Bob Dylan hat es geschafft, sich konsequent allen Erwartungen zu entziehen. Das erste von drei Konzerten in der Berliner Verti Music Hall beginnt am Mittwochabend enigmatisch. Auf der dunklen Bühne setzt Rock’n’Roll-Rhythmus ein, dann sind die Silhouetten von sechs Musikern vor einem raumfüllenden roten Samtvorhang zu erkennen.

In der Mitte steht ein kastenförmiges, mit schwarzem Kunststoff verkleidetes Piano. Dahinter kann man einen dunkel gefärbten Lockenkopf erkennen. Der Lockenkopf ist Dylan, grummelnd singt er das Auftaktstück „Watching the River Flow“, einen sanft und schön fließenden, eher wenig bekannten Blues aus dem Jahr 1971.

Früher waren Dylans Konzerte Wundertüten mit von Tag zu Tag wechselndem Programm. Bei der Rough and Rowdy Ways Tour hat sich die Setlist nicht verändert, seit sie im letzten November in Milwaukee begann.

Im Mittelpunkt steht Dylans gleichnamiges, im Sommer 2020 herausgekommenes Album. „Rough and Rowdy Ways“ ist seine beste Platte seit „Time Out of Mind“ von 1997. Eine große Lebensrückschau, die wie ein Neuanfang klingt.

Acht der zehn Titel von „Rough and Rowdy Ways“ spielt Dylan an diesem Abend. Auf den bittersüßen Talking Blues „I Contain Multitudes“, in dem er Figuren wie William Blake, Anne Frank, Indiana Jones und die „British bad boys“ von den Rolling Stones aufruft, folgt das fröhlich schunkelnde Countrystück „False Prophet“, in dem er darauf besteht, nicht der zu sein, für den man ihn hält: „You don’t know me, darlin’“.

Bob Dylan singt kraftvoll und manchmal ein wenig nölend. Mancher Ton verrutscht ihm, aber ein Belcanto war er bekanntlich nie. Die Hit-Verweigerung in dieser Setlist ist eklatant. „Loke a Rolling Stone“, „The Times They Are a-Changin’“ oder „Knocking on Heavens Door“? Pustekuchen.

Stattdessen aber immerhin zwei Semi-Hits, die wunderbare, von Dylan flüsternd intonierte Liebesballade „I’ll Be Your Baby Tonight“ und das sich in einem Wall of Sound entfaltende Gospelstück „Gotta Serve Somebody“ aus dem Erweckungsalbum „Slow Train Coming“.

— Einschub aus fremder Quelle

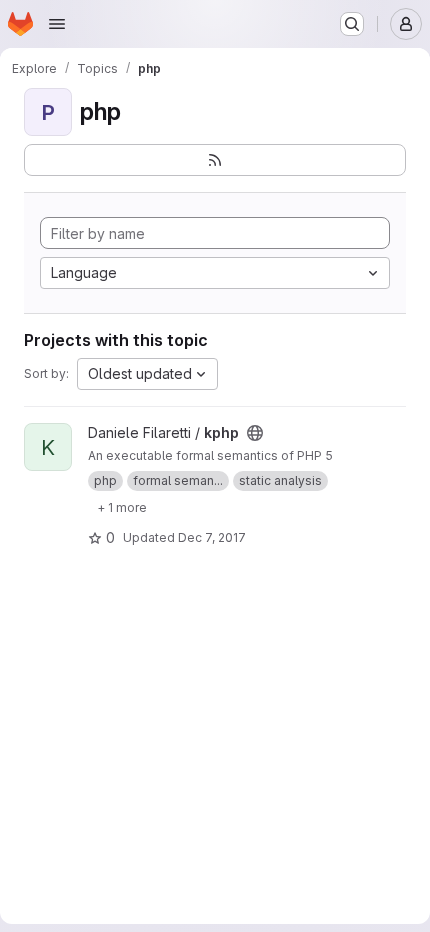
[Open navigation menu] (57, 24)
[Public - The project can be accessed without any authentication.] (255, 433)
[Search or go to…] (352, 24)
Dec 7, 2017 (212, 537)
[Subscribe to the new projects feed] (215, 160)
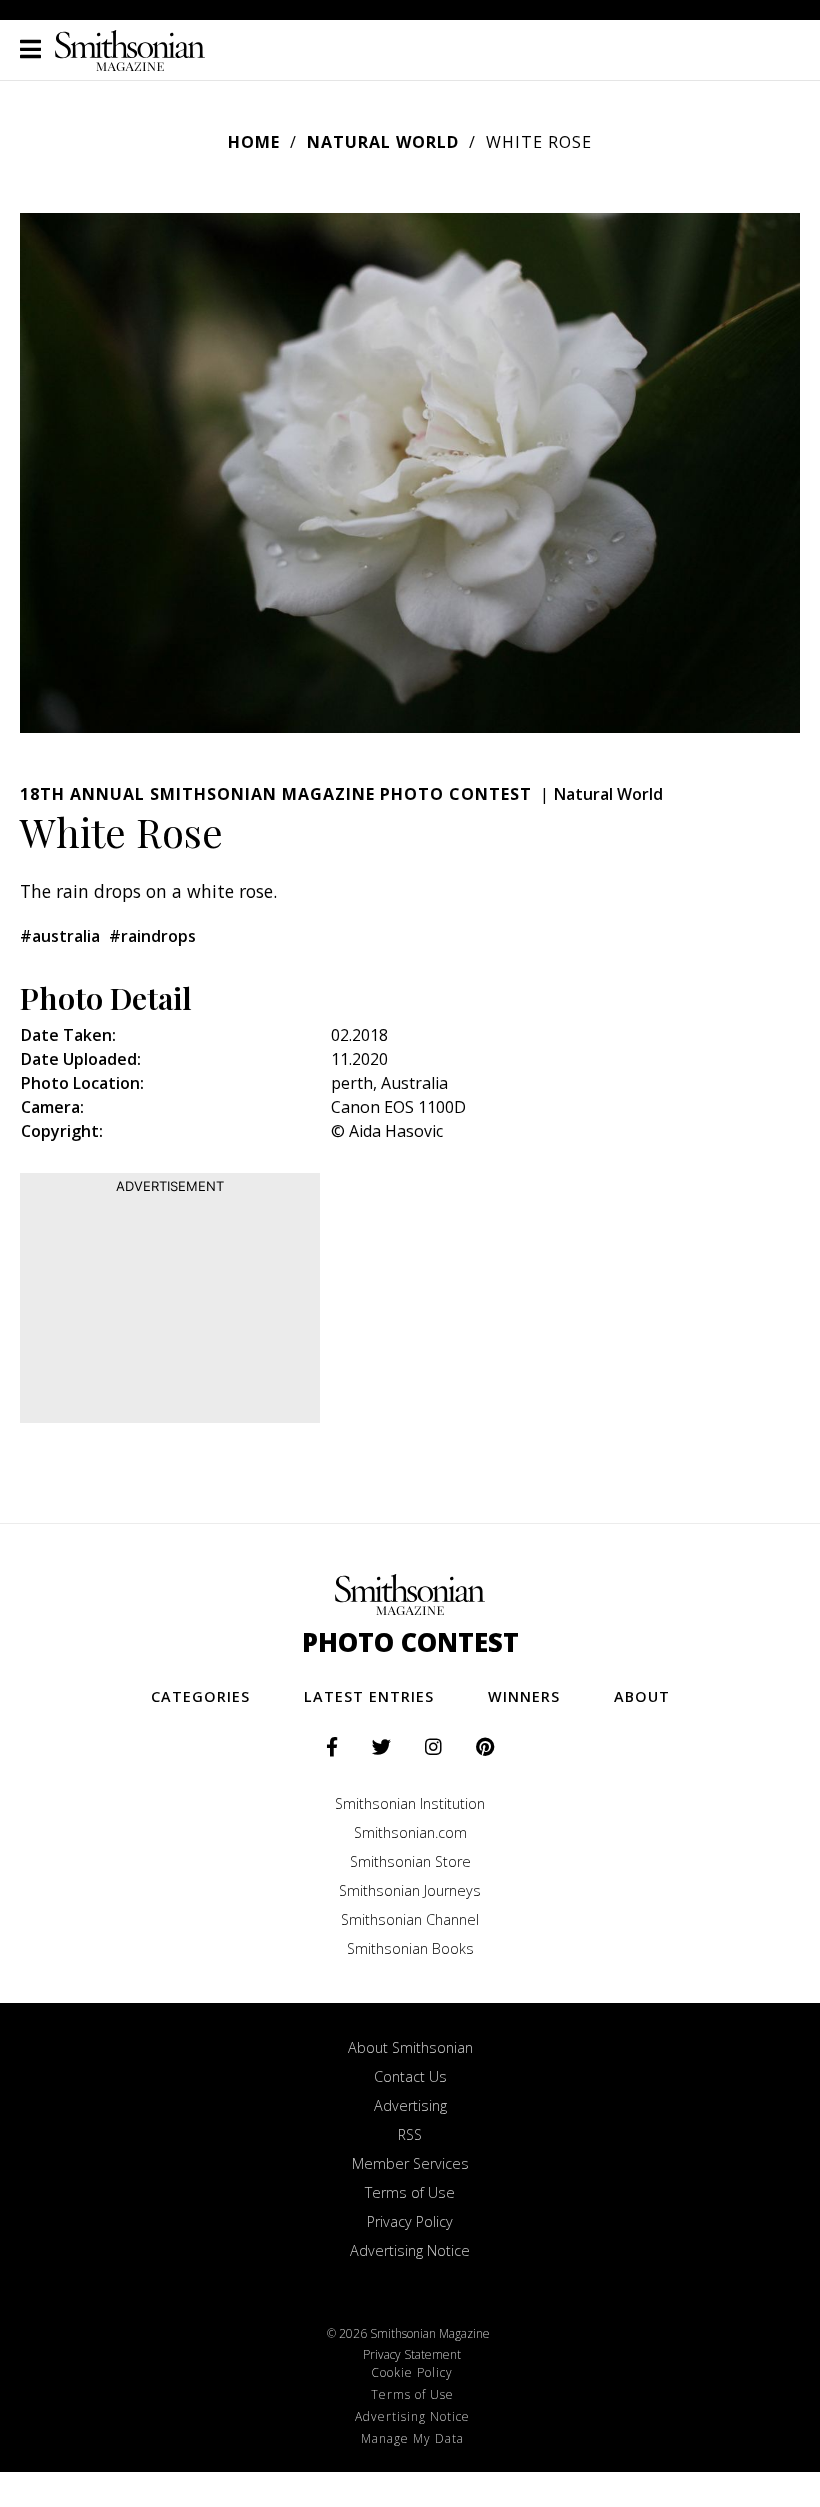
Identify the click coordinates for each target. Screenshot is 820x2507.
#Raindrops (152, 936)
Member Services (410, 2163)
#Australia (60, 936)
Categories (200, 1696)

Zu den Höhepunkten gehört das sich sanft aus Piano-Geplänkel und E-Gitarren-Getucker herausschälende, der „Rough and Rowdy Ways“-Platte entstammende, Tod und Teufel verjagende Stück „Black Rider“. Dem schwarzen Unheilsvogel ruft Dylan entgegen: „Black rider, black rider, tell me when, tell me how / If there ever was a time, then let it be now.“

Seine von Gitarrenakkorden getragene Stimme klingt geschmeidig und angstfrei. Unklar, ob es sich um schwarzen Humor oder um die Beschwörung der letzten Dinge handelt.

Ähnlich doppeldeutig, ähnlich großartig ist die Seefahrerhymne „Key West (Philosopher Pirate)„, wiederum vom „Rough and Rowdy Ways“-Album. Zu karibischen Bongo-Rhythmen und gleißenden E-Piano-Girlanden räsoniert Dylan über das Glück an sonnigen Gestaden, über Piratensender, Hibiskus-Blüten und den Zauber von Florida. Er zitiert die Beat-Schriftsteller Allen Ginsberg und Jack Kerouac herbei. Sie sind Außenseiter wie er selbst, geboren auf der falschen Seite der Bahngleise.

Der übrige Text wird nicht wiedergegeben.